I began my life in the South and for five years lived as a closeted teacher, but am now making a new life for myself as an oral historian in New England. I think my life will work out the way it was always meant to be. That doesn't mean there won't be ups and downs; that's all part of life. It means I just have to be patient. I feel like October 7, 2015 is my new birthday. It's a beginning filled with great hope. It's a second chance to live my life…not anyone else's. My profile picture is "David and Me," 2001 painting by artist Steve Walker.
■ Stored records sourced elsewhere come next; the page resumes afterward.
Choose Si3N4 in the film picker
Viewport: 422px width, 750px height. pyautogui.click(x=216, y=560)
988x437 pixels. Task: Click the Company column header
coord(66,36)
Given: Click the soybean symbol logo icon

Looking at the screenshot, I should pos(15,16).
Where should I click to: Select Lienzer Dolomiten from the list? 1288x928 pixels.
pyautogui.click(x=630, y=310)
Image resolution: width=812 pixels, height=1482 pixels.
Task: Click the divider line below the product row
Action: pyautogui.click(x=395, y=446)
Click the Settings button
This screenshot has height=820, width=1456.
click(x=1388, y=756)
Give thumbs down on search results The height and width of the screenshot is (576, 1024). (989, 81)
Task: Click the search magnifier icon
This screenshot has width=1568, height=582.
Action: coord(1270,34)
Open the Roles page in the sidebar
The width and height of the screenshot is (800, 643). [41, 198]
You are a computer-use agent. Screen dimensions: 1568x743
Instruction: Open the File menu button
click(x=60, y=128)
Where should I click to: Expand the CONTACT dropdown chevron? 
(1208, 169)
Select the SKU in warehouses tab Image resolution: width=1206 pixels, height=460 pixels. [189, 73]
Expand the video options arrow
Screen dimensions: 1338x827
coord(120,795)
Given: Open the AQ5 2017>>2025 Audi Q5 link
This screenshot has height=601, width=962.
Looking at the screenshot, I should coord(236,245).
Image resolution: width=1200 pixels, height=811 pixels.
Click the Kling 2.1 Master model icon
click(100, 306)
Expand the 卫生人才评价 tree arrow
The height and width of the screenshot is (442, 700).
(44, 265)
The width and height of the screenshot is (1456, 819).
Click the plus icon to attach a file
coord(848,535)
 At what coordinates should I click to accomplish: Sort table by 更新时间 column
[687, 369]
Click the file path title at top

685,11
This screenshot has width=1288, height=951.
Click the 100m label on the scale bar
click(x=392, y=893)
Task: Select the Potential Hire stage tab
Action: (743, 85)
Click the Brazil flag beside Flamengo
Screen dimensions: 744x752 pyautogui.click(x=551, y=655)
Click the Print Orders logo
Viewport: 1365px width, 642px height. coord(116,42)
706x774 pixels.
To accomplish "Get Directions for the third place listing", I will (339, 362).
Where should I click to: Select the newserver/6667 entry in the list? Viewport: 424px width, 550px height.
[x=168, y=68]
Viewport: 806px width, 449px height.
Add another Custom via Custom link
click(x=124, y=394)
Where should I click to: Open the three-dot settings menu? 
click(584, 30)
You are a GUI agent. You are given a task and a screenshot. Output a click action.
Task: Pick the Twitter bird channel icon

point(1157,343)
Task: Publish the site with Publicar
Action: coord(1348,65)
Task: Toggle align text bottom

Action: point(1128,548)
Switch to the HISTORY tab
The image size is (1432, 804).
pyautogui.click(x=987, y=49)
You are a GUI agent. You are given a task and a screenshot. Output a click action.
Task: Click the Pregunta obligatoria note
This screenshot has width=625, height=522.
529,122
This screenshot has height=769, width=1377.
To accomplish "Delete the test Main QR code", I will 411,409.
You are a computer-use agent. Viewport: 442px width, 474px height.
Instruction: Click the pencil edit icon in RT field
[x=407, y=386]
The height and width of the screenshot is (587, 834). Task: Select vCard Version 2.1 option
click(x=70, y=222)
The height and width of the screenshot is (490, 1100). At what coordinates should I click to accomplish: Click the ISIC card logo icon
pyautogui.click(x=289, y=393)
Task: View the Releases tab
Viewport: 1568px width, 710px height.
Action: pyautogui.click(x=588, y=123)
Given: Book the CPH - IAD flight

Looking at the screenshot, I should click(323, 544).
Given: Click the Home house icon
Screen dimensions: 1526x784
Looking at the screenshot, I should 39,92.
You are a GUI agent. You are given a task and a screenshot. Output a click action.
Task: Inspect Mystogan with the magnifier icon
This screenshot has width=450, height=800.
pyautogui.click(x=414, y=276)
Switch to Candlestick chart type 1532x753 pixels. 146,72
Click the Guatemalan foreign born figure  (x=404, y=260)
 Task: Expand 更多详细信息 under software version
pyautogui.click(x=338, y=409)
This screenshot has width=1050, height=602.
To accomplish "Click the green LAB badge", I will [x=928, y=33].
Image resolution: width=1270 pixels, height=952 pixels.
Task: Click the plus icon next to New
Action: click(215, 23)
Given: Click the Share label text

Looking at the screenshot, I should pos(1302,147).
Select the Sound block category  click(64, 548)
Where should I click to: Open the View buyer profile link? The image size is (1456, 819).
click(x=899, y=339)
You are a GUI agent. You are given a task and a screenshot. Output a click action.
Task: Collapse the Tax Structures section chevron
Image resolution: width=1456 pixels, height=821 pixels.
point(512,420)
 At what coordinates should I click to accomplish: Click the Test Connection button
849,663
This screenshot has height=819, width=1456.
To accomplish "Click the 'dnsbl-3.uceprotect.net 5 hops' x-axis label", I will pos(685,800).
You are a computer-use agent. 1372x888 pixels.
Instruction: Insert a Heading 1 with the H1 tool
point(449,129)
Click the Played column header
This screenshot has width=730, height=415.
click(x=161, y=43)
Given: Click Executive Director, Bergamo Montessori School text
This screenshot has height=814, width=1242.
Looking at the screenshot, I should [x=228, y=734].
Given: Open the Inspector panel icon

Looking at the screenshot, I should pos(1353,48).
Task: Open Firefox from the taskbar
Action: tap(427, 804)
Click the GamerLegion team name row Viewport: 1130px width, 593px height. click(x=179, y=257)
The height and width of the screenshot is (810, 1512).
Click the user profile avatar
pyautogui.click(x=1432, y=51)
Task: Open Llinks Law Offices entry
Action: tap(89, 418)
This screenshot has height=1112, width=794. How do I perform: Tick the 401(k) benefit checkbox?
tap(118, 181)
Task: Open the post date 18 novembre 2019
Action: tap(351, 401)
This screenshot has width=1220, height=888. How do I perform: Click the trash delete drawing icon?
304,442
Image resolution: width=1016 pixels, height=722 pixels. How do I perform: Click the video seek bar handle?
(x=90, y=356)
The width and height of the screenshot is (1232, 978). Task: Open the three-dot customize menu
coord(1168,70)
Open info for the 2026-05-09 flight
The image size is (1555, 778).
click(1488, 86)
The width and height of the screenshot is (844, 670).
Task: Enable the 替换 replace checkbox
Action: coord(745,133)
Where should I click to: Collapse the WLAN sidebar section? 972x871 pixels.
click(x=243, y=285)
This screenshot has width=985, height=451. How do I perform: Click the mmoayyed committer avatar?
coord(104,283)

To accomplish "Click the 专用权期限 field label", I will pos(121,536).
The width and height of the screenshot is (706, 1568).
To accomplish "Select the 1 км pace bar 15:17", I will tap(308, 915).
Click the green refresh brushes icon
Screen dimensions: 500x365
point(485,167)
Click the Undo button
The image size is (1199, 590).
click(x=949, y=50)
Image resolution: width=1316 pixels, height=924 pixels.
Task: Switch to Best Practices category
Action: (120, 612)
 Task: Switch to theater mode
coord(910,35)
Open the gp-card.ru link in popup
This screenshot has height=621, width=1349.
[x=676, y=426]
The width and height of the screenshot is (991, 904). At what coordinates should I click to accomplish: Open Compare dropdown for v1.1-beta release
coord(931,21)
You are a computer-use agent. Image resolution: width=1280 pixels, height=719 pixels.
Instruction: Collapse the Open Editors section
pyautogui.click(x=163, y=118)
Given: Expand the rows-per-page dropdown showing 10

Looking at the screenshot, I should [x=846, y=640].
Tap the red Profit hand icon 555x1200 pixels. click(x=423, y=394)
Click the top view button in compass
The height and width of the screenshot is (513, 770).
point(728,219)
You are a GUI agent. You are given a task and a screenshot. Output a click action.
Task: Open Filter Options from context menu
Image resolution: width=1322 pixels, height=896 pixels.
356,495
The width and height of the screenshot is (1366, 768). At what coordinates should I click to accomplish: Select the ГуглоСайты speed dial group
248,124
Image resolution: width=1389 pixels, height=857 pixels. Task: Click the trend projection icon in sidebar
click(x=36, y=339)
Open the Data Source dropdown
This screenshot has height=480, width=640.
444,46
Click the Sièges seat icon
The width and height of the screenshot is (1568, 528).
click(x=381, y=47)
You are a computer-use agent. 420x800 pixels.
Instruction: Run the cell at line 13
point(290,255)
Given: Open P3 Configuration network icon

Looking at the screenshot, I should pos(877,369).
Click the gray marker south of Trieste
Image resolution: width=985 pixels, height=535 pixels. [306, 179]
It happens to be one of my favorite modern gay art pieces. View all posts by Joe

3 responses to “Thank You

  • mcpersonalspace54

    You are right, things have come a long way in 20 years. I often wish I was 20 years younger because I would have felt freer to come out..or at least I think I would have been more open to it. We are living in a Republican hell with the likes of Mitch McConnell and his gang. I often fantasize about moving to Canada. Things seem so much more rational there.

    • Joe

      I know what you mean. If I was 20 years younger and know what I know now, I think my life would be very different. I think Canada would be a nice place to live, especially Montreal, but I’d have to learn French. I’ve never been very good with fluency in foreign languages.